Instructions to follow »
Retrieve every line of the data holding the word "computer".

(Stored data entries)
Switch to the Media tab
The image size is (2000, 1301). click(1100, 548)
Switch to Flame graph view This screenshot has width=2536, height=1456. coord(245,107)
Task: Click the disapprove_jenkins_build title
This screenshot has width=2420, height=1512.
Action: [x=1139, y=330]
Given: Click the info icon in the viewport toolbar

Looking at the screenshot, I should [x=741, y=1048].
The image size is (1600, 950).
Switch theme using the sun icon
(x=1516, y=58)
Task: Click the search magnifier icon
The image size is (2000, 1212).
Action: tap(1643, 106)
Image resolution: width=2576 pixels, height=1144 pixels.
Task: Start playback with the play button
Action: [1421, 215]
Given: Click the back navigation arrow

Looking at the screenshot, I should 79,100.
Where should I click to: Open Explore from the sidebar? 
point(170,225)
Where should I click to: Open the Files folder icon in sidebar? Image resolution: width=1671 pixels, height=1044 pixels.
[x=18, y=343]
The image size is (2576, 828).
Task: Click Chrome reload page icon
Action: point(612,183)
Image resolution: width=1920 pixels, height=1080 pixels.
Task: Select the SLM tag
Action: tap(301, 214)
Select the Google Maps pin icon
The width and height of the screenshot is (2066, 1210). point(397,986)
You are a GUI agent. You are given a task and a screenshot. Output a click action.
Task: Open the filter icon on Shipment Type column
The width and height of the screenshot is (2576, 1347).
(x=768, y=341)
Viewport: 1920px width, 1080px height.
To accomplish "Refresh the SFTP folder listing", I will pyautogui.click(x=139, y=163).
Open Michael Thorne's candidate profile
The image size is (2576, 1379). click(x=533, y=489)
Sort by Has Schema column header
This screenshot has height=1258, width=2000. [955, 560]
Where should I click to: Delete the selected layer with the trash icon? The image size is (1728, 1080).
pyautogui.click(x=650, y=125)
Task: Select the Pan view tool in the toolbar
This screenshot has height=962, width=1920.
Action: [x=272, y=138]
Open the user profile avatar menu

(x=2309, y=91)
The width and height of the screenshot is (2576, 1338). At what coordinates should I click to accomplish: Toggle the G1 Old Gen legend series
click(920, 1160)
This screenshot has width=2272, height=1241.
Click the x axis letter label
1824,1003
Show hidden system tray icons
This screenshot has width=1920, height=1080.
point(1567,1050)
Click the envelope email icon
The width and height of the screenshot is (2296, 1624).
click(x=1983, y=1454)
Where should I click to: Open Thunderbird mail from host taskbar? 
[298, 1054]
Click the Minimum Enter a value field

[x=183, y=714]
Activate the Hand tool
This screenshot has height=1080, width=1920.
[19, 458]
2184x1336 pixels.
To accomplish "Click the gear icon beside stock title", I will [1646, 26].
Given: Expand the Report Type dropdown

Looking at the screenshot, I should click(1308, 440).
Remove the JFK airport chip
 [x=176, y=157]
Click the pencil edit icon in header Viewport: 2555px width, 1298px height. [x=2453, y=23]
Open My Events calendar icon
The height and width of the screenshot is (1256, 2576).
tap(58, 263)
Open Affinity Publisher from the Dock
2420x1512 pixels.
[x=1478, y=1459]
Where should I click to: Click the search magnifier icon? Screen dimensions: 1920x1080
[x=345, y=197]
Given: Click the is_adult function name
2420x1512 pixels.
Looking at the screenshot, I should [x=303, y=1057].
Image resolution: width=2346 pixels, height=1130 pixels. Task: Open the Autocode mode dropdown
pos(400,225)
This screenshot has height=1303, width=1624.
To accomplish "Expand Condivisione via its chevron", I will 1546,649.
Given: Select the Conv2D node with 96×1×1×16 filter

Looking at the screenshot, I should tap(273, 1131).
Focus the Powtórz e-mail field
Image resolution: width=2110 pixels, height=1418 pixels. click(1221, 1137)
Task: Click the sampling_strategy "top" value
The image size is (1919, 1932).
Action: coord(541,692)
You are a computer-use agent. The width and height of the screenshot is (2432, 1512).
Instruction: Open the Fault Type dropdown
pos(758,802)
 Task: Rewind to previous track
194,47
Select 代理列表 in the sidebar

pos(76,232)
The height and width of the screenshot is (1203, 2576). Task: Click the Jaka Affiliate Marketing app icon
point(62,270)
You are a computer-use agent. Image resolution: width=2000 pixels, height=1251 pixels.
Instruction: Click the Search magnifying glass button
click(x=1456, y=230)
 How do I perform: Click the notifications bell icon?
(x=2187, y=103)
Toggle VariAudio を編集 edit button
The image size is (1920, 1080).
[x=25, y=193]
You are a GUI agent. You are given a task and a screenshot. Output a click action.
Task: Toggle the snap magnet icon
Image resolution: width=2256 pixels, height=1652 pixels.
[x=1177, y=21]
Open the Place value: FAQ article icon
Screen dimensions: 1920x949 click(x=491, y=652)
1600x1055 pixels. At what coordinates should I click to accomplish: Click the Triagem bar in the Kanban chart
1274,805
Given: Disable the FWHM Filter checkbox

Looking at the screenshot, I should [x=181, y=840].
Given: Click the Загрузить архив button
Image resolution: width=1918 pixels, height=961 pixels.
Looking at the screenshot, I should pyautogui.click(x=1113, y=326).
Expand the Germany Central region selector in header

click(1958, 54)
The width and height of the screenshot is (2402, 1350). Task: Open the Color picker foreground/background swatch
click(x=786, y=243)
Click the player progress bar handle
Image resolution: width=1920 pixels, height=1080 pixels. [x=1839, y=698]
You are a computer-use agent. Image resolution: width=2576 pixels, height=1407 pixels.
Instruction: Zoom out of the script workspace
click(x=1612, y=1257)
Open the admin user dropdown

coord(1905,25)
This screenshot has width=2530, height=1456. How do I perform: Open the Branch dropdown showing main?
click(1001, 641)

Task answer »
You are a computer-use agent. The width and height of the screenshot is (2432, 1512).
You are a computer-use agent. Image resolution: width=2000 pixels, height=1251 pixels.
You are a computer-use agent. Image resolution: width=2576 pixels, height=1407 pixels.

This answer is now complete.